PROBLEM REQUIREMENTS: Swap "Move tool" for "Brush tool" throughout the records below, and reproduce every line with nothing else altered.

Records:
_____

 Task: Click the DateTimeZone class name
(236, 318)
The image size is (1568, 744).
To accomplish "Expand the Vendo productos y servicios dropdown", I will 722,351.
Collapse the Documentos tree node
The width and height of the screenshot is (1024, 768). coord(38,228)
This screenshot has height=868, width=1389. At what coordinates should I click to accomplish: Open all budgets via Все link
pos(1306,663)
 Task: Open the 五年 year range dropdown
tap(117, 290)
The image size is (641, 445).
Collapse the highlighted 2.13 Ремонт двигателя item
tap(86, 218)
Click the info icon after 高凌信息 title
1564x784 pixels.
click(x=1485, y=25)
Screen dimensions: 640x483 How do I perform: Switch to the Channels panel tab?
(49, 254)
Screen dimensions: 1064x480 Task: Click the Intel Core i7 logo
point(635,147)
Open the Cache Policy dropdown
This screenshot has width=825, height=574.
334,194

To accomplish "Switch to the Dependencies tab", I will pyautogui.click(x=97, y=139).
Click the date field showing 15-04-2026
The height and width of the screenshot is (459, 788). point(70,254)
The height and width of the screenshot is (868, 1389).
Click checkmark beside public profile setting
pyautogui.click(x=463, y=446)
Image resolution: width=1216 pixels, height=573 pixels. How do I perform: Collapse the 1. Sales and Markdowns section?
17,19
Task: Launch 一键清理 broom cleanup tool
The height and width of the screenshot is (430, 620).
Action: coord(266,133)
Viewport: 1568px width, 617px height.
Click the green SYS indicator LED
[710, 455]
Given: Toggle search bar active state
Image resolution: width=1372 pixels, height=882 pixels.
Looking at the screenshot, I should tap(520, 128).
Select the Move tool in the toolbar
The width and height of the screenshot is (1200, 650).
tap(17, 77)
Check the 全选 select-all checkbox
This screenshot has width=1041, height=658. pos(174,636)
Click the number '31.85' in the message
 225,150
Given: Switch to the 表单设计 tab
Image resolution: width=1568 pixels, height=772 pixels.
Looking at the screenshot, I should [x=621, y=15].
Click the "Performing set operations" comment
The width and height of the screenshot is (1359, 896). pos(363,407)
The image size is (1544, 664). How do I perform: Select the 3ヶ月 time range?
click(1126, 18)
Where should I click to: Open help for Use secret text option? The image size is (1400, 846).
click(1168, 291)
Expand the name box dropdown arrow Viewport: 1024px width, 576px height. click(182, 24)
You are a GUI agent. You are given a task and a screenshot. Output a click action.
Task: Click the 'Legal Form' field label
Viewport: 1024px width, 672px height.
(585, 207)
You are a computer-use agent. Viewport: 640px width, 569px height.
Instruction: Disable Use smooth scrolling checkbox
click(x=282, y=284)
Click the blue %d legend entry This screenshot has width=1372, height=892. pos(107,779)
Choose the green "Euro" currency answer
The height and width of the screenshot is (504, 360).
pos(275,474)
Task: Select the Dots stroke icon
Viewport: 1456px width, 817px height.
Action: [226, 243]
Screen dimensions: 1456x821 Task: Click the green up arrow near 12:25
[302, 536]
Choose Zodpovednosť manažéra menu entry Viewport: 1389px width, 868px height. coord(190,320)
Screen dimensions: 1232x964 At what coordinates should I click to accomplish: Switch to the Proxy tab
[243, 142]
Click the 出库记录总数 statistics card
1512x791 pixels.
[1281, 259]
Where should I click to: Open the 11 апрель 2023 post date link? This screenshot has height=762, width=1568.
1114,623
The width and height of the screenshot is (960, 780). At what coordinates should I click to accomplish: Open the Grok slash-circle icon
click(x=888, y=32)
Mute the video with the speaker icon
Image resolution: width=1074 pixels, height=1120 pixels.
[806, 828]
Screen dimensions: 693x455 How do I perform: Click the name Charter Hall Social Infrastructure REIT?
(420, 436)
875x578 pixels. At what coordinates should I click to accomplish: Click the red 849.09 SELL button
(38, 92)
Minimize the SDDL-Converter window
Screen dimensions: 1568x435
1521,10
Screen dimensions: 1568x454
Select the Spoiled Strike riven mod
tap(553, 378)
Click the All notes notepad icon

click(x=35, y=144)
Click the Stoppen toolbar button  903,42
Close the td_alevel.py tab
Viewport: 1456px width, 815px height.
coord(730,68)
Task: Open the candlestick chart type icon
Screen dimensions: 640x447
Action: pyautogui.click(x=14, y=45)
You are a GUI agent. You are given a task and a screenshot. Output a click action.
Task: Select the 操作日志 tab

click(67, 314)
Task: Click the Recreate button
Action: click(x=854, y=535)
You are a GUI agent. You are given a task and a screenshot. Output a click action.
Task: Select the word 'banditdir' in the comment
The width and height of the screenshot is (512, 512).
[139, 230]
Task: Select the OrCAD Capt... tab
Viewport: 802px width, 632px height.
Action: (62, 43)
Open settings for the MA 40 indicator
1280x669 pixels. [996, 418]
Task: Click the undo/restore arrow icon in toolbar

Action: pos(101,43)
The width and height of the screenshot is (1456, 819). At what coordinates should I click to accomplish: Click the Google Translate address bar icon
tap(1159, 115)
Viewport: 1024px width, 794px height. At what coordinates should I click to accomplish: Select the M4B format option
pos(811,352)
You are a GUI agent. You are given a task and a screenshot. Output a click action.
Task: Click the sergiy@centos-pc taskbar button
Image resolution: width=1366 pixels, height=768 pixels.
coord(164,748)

_____

THE OUTPUT:
 Task: Click the DateTimeZone class name
(236, 318)
The image size is (1568, 744).
To accomplish "Expand the Vendo productos y servicios dropdown", I will 722,351.
Collapse the Documentos tree node
The width and height of the screenshot is (1024, 768). coord(38,228)
This screenshot has height=868, width=1389. At what coordinates should I click to accomplish: Open all budgets via Все link
pos(1306,663)
 Task: Open the 五年 year range dropdown
tap(117, 290)
The image size is (641, 445).
Collapse the highlighted 2.13 Ремонт двигателя item
tap(86, 218)
Click the info icon after 高凌信息 title
1564x784 pixels.
click(x=1485, y=25)
Screen dimensions: 640x483 How do I perform: Switch to the Channels panel tab?
(49, 254)
Screen dimensions: 1064x480 Task: Click the Intel Core i7 logo
point(635,147)
Open the Cache Policy dropdown
This screenshot has width=825, height=574.
334,194

To accomplish "Switch to the Dependencies tab", I will pyautogui.click(x=97, y=139).
Click the date field showing 15-04-2026
The height and width of the screenshot is (459, 788). point(70,254)
The height and width of the screenshot is (868, 1389).
Click checkmark beside public profile setting
pyautogui.click(x=463, y=446)
Image resolution: width=1216 pixels, height=573 pixels. How do I perform: Collapse the 1. Sales and Markdowns section?
17,19
Task: Launch 一键清理 broom cleanup tool
The height and width of the screenshot is (430, 620).
Action: coord(266,133)
Viewport: 1568px width, 617px height.
Click the green SYS indicator LED
[710, 455]
Given: Toggle search bar active state
Image resolution: width=1372 pixels, height=882 pixels.
Looking at the screenshot, I should tap(520, 128).
Select the Brush tool in the toolbar
The width and height of the screenshot is (1200, 650).
tap(17, 77)
Check the 全选 select-all checkbox
This screenshot has width=1041, height=658. pos(174,636)
Click the number '31.85' in the message
 225,150
Given: Switch to the 表单设计 tab
Image resolution: width=1568 pixels, height=772 pixels.
Looking at the screenshot, I should [x=621, y=15].
Click the "Performing set operations" comment
The width and height of the screenshot is (1359, 896). pos(363,407)
The image size is (1544, 664). How do I perform: Select the 3ヶ月 time range?
click(1126, 18)
Where should I click to: Open help for Use secret text option? The image size is (1400, 846).
click(1168, 291)
Expand the name box dropdown arrow Viewport: 1024px width, 576px height. click(182, 24)
You are a GUI agent. You are given a task and a screenshot. Output a click action.
Task: Click the 'Legal Form' field label
Viewport: 1024px width, 672px height.
(585, 207)
You are a computer-use agent. Viewport: 640px width, 569px height.
Instruction: Disable Use smooth scrolling checkbox
click(x=282, y=284)
Click the blue %d legend entry This screenshot has width=1372, height=892. pos(107,779)
Choose the green "Euro" currency answer
The height and width of the screenshot is (504, 360).
pos(275,474)
Task: Select the Dots stroke icon
Viewport: 1456px width, 817px height.
Action: [226, 243]
Screen dimensions: 1456x821 Task: Click the green up arrow near 12:25
[302, 536]
Choose Zodpovednosť manažéra menu entry Viewport: 1389px width, 868px height. coord(190,320)
Screen dimensions: 1232x964 At what coordinates should I click to accomplish: Switch to the Proxy tab
[243, 142]
Click the 出库记录总数 statistics card
1512x791 pixels.
[1281, 259]
Where should I click to: Open the 11 апрель 2023 post date link? This screenshot has height=762, width=1568.
1114,623
The width and height of the screenshot is (960, 780). At what coordinates should I click to accomplish: Open the Grok slash-circle icon
click(x=888, y=32)
Mute the video with the speaker icon
Image resolution: width=1074 pixels, height=1120 pixels.
[806, 828]
Screen dimensions: 693x455 How do I perform: Click the name Charter Hall Social Infrastructure REIT?
(420, 436)
875x578 pixels. At what coordinates should I click to accomplish: Click the red 849.09 SELL button
(38, 92)
Minimize the SDDL-Converter window
Screen dimensions: 1568x435
1521,10
Screen dimensions: 1568x454
Select the Spoiled Strike riven mod
tap(553, 378)
Click the All notes notepad icon

click(x=35, y=144)
Click the Stoppen toolbar button  903,42
Close the td_alevel.py tab
Viewport: 1456px width, 815px height.
coord(730,68)
Task: Open the candlestick chart type icon
Screen dimensions: 640x447
Action: pyautogui.click(x=14, y=45)
You are a GUI agent. You are given a task and a screenshot. Output a click action.
Task: Select the 操作日志 tab

click(67, 314)
Task: Click the Recreate button
Action: click(x=854, y=535)
You are a GUI agent. You are given a task and a screenshot. Output a click action.
Task: Select the word 'banditdir' in the comment
The width and height of the screenshot is (512, 512).
[139, 230]
Task: Select the OrCAD Capt... tab
Viewport: 802px width, 632px height.
Action: (62, 43)
Open settings for the MA 40 indicator
1280x669 pixels. [996, 418]
Task: Click the undo/restore arrow icon in toolbar

Action: pos(101,43)
The width and height of the screenshot is (1456, 819). At what coordinates should I click to accomplish: Click the Google Translate address bar icon
tap(1159, 115)
Viewport: 1024px width, 794px height. At what coordinates should I click to accomplish: Select the M4B format option
pos(811,352)
You are a GUI agent. You are given a task and a screenshot. Output a click action.
Task: Click the sergiy@centos-pc taskbar button
Image resolution: width=1366 pixels, height=768 pixels.
coord(164,748)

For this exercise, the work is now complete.